Schlussendlich rütteln solche Aktivisten das Bewusstsein dafür wach, dass man seine Abhängigkeiten prüfen sollte – letztendlich ist es fremder Code, den man in die eigene Anwendung einbaut. Aber er schadet auch dem Vertrauen in Software generell. Unabhängig davon, welche politischen Ansichten man teilt, muss man sich doch die Frage stellen: Wo fängt das an und wo hört das auf? Wird man bestimmte Programme zukünftig nur nutzen dürfen, wenn man politischen Aussagen des Entwicklers zustimmt? Falls nicht, verwandelt sie sich in eine Waffe?

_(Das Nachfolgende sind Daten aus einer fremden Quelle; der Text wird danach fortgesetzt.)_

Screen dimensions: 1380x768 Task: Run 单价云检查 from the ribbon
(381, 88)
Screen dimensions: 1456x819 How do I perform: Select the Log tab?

Ich halte das für eine gefährliche Entwicklung. Es ist zwar wichtig, dass sich Entwickler Gedanken darüber machen, welche Folgen ihre Arbeit für die Gesellschaft hat. Man denke da beispielsweise an eine Killerdrohne, bei der man durchaus kontrovers hinterfragen kann, ob man sich damit an fragwürdigen Tötungen beteiligt. Selbstjustiz ist allerdings keine Lösung, auch nicht für Softwareentwickler. Dies schadet eher der Gemeinschaft, die ohnehin bereits immer wieder von Fällen wie z.B. gelöschten Projekten wegen mangelnder Anerkennung/Entlohnung getrübt wird.

Wer den Drang verspürt etwas zu tun, kann seine Ressourcen besser in unterstützende Maßnahmen investieren: Etwa zivile Hilfeleistungen oder Spenden dafür.